Durmuş dede’nin zanaat yolculuğu 40 yıl öncesine dayanıyor. Genç yaşta babasından aldığı eğitimle el işçiliğinin temellerini atan Durmuş dede, yaşamının çoğunu bu mesleğe adadı. "Zanaat bir sevda işidir," diyor. İlk başlarda pek çok zorlukla karşılaşsa da, bu zorluklar onu daha da güçlendirmiş. Her gün sabah erkenden atölyesine gidiyor, saatlerce çalışarak hem kendini hem de zanaatını geliştiriyor. “Her bir iş parçası, bana bir şeyler öğretir,” diyerek, zanaatın evrimini ve onun içindeki öğrenme sürecini vurguluyor.
Günümüzde gençlerin geleneksel zanaatlara olan ilgisi azalmış durumda. Ancak Durmuş dede, bu durumu değiştirmek için çaba gösteriyor. Onun atölyesinde gençlerin el becerilerini geliştirmeleri için düzenli olarak kurslar veriliyor. “Gelecek, geçmişin mirasında saklı,” diyen Durmuş dede, genç zanaatkarların ustalığının önemini kavramalarını sağlamak için elinden gelen tüm çabayı gösteriyor. Sadece teknik becerilerle kalmayıp, aynı zamanda zanaatın ruhunu, tarihini ve kültürünü de aktarmaya özen gösteriyor.
75 yaşındaki bu usta, zanaatının sadece bir iş değil, aynı zamanda bir yaşam sanatı olduğunu vurguluyor. Zamanla yarışacak hiçbir şeyin olmadığını, sabrın ve azmin her şeyden daha değerli olduğunu ifade ediyor. “Zanaat, düşünmeden yapılan bir iş olmamalı. Her bir üretim, düşüncelerin, hayallerin ve duyguların bir yansımasıdır,” diyerek ilham veriyor.
Durmuş dede’nin hikayesi, sadece kendi yaşamıyla sınırlı kalmıyor; aynı zamanda tüm geleneksel zanaatkarlar için de bir sembol haline geliyor.
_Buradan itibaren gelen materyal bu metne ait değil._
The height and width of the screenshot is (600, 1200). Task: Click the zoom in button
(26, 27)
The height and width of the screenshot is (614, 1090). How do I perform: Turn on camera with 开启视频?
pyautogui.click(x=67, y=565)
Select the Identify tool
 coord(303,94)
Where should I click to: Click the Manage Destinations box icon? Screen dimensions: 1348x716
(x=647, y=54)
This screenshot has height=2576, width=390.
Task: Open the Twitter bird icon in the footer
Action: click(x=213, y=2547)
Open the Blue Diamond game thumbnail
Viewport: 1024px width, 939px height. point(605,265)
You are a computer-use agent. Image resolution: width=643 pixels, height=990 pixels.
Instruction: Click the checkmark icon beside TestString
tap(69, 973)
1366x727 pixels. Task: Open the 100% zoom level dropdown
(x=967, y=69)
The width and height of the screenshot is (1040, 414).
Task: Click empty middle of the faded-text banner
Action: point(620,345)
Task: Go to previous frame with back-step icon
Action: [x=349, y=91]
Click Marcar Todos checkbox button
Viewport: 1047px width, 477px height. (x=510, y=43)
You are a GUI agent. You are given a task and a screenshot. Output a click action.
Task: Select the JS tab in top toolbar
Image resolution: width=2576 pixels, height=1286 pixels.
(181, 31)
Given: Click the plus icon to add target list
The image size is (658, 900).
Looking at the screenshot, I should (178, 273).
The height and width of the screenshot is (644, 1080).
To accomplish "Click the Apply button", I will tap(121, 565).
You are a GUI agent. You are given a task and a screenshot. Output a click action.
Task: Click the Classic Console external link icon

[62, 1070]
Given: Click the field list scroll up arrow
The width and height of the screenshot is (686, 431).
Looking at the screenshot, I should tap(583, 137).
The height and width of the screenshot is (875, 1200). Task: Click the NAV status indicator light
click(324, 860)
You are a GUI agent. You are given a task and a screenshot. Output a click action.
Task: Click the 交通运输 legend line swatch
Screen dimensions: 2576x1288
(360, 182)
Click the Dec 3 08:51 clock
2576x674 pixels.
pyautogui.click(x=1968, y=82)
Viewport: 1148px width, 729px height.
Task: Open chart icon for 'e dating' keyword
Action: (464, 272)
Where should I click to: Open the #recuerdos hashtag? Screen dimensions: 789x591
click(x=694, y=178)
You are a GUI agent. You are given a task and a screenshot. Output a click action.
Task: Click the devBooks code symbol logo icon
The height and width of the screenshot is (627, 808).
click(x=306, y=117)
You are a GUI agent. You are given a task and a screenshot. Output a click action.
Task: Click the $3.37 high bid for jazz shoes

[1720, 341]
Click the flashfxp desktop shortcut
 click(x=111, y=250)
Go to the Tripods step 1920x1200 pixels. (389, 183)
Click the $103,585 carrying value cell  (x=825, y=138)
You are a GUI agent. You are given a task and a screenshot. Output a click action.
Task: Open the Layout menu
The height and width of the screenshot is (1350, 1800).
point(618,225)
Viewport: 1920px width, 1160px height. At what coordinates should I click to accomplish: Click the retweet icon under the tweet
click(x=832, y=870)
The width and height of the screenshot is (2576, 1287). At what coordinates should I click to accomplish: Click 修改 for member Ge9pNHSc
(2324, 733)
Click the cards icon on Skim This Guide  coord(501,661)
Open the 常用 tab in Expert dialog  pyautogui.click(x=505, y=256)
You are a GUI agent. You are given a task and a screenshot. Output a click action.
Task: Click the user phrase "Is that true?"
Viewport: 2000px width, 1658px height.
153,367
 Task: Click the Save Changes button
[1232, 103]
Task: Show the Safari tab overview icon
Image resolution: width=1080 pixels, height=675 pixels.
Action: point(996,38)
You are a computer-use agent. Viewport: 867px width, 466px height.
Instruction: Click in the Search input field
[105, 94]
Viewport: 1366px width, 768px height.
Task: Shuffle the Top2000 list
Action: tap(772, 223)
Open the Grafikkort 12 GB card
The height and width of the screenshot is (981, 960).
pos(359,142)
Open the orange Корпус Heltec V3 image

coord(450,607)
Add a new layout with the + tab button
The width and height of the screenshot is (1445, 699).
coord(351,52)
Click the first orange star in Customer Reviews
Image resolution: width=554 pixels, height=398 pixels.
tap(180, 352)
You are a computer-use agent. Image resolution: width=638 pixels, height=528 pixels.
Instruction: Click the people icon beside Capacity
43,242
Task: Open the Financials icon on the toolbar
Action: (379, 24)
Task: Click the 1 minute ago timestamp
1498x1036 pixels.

Yaşlanmanın, bir mesleği geriye bırakmak anlamına gelmediğini, aksine deneyimlerinizi paylaşma fırsatı sunduğunu anlatıyor. Sadece gençleri değil, tüm toplumu zanaatın değerini anlamaya çağırıyor. Özellikle, halk arasında "ustalar" olarak tanınan bu kişilerin geçmişin bilgeliklerini gün ışığına çıkararak, yeni nesillere ilham vermesi gerektiğine inanıyor.
Sonuç olarak, 75 yaşındaki Durmuş dede, kendi zanaatında ve yaşam felsefesinde bir ömür boyu süren birikimini paylaşarak, genç nesillere ilham vermeye devam ediyor. Onun hikayesi, zanaatın sadece bir iş dalı değil, aynı zamanda bir yaşam biçimi olduğunu hatırlatıyor. Bugünün dünyasında, geçmişle köprü kurmanın önemine dikkat çekiyor. Durmuş dede, zamana meydan okumanın ve geleneksel zanaatları yaşatmanın sadece bir tercih değil, bir sorumluluk olduğunu biliyor. Bu yüzden, onun atölyesi, yalnızca bir iş yeri değil, aynı zamanda öğrenmenin, gelişmenin ve ilham almanın merkezi haline geliyor.